What you need to do =
Write out the data below word for word. Begin at the line that contains "How do I perform: Click the D", including that line, and stop after the last line of the data.

** start Data lines **

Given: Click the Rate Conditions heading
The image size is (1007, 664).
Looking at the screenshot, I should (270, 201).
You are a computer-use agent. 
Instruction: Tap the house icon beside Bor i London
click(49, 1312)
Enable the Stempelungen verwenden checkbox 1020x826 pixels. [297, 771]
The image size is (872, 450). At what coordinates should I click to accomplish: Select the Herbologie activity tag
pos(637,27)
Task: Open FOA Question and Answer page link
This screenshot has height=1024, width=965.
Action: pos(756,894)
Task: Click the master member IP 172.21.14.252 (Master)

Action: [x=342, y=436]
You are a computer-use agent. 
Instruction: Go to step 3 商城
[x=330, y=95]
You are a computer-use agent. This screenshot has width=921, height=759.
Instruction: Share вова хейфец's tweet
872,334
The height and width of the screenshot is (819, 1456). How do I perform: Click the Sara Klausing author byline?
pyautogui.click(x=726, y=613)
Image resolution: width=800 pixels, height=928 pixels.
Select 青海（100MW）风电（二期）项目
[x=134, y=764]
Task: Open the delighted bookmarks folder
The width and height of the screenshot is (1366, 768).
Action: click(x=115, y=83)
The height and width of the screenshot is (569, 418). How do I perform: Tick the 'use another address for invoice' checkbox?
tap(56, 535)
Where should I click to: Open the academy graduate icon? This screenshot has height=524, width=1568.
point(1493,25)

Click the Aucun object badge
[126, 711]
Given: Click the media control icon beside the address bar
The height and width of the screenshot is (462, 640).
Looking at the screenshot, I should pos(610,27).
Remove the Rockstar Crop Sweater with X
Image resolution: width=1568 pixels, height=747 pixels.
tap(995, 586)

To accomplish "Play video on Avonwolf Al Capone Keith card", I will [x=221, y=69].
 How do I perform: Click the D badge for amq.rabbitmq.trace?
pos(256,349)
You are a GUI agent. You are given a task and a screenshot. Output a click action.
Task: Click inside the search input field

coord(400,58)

** end Data lines **

Result of this task =
 How do I perform: Click the D badge for amq.rabbitmq.trace?
pos(256,349)
You are a GUI agent. You are given a task and a screenshot. Output a click action.
Task: Click inside the search input field

coord(400,58)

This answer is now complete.